[Start of Attachment]

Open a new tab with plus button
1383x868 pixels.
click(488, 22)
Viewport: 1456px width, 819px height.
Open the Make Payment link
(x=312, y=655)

[End of Attachment]
[Start of Attachment]

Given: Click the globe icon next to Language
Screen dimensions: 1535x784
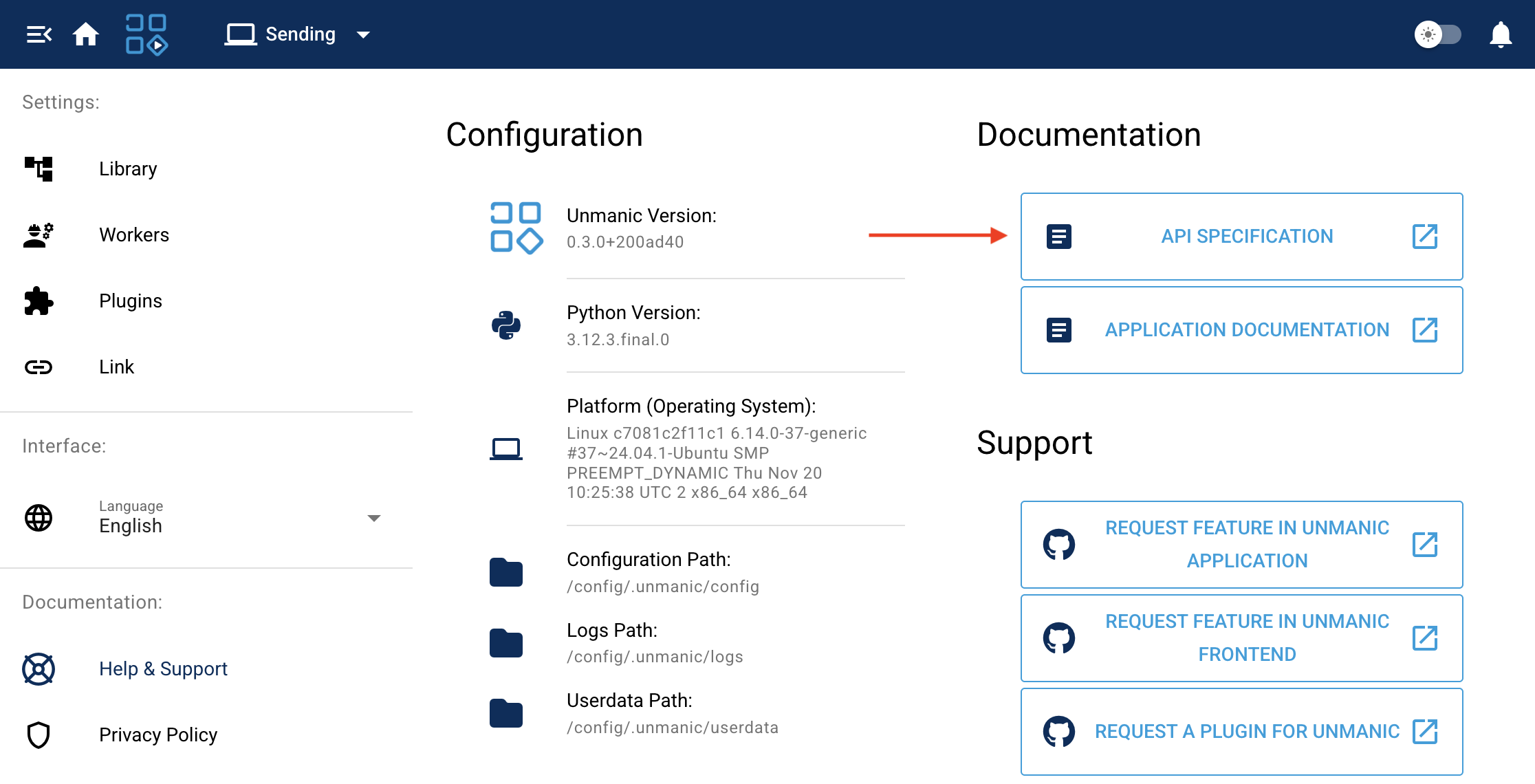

[End of Attachment]

> _EXERCISE_
Your task is to retype the entries verbatim, starting with the line that holds "Given: Click the globe icon next to Language" and stopping after the line that holds "Screen dimensions: 1535x784".

> _TASK OUTPUT_
Given: Click the globe icon next to Language
Screen dimensions: 1535x784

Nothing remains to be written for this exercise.